Faudra-t-il attendre de nouvelles fuites en provenance des écoutes de la NSA pour savoir ce que se sont dit ce matin par téléphone Angela Merkel et François Hollande ? Les détails d’une conversation de cette dernière avec l’un de ses conseillers, datant de 2011, ont en effet été dévoilés par Wikileaks… Quoi qu’il en soit, François Hollande a ensuite dû publiquement reconnaitre en mangeant son chapeau que « si c’est le oui, la négociation peut très facilement s’engager, si c’est le non, on entre dans une forme d’inconnu ».

Il ne lui reste plus, en effet, qu’à se joindre à Jeroen Dijsselbloem, qui constate navré que la situation se détériore en Grèce et affirme que « en cas de non, cela deviendra extrêmement difficile pour la Grèce en raison du comportement du gouvernement grec » car « les problèmes économiques n’en seront que plus importants et un programme d’aide plus difficile à mettre en place ». Yanis Varoufakis a de son côté réaffirmé : « nous voulons désespérément rester dans l’euro, même si nous critiquons son cadre institutionnel », afin de tenter de recadrer une campagne électorale qui bat son plein en Grèce, alors qu’un nouveau sondage donne une très faible majorité pour le « oui ».

L’attention se porte sur l’attitude qu’adopterait le gouvernement si cela se confirmait : démissionnerait-il ou resterait-il en place ? Alexis Tsipras céderait-il ou non son fauteuil de premier ministre à son vice-premier ministre ? Pour sa part, Yanis Varoufakis a été clair en disant qu’il ne serait plus ministre.
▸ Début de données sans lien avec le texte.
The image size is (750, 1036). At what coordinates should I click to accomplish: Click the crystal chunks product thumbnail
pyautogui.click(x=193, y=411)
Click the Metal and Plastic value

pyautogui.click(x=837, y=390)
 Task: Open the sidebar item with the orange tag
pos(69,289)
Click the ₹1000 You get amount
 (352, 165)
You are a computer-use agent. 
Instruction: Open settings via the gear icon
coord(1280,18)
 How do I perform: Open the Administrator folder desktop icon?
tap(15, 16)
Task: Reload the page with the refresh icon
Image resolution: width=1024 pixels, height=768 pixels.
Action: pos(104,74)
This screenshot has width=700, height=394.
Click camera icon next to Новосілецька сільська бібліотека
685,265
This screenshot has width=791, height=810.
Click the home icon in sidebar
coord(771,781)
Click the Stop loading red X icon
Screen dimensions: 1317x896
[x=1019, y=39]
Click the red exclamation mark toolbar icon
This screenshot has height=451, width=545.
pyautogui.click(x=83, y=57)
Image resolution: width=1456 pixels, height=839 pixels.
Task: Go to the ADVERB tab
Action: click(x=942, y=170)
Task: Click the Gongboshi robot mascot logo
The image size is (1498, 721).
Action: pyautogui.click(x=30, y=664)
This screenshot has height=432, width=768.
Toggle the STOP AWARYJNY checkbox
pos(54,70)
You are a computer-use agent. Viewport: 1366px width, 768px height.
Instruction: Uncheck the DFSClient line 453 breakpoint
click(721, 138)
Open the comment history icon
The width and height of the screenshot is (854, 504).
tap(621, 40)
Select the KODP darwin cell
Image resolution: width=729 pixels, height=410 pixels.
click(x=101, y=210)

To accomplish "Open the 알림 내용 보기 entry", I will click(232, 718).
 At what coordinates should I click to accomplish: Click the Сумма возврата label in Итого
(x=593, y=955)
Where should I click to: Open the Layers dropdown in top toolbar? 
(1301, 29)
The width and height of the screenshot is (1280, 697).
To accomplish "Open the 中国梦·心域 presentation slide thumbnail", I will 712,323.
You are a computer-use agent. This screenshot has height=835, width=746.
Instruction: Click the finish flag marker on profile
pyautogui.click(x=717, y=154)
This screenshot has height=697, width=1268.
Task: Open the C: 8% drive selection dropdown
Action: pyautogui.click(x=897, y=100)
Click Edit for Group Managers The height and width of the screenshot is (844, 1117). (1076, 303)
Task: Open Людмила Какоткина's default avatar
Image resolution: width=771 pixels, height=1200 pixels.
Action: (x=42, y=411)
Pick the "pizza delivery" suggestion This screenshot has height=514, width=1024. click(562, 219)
Mais le scénario des suites de la victoire du « oui » reste totalement à écrire et il coule de source par avance qu’il ne va pas se présenter comme une promenade de tout repos.

Si la BCE a hier maintenu le statu quo sur les liquidités d’urgence qui tiennent à flot les banques grecques, le FMI n’a pas encore répondu à la demande de report de l’échéance de remboursement qui a été formulée par le gouvernement grec, après que celui-ci a déniché l’existence de cette procédure dans un coin oublié de la réglementation du fonds. Le Fonds de stabilité financière européen (FESF), qui pourrait faire jouer une clause existante et exiger le remboursement immédiat de ses prêts si le défaut vis-à-vis du FMI était prononcé, va se réunir aujourd’hui.

La dramatisation est au maximum. Mais si elle peut influer sur le résultat du référendum – dans le respect le plus total des droits démocratiques des Grecs, cela va sans dire – elle n’apporte aucune solution miracle pour la suite.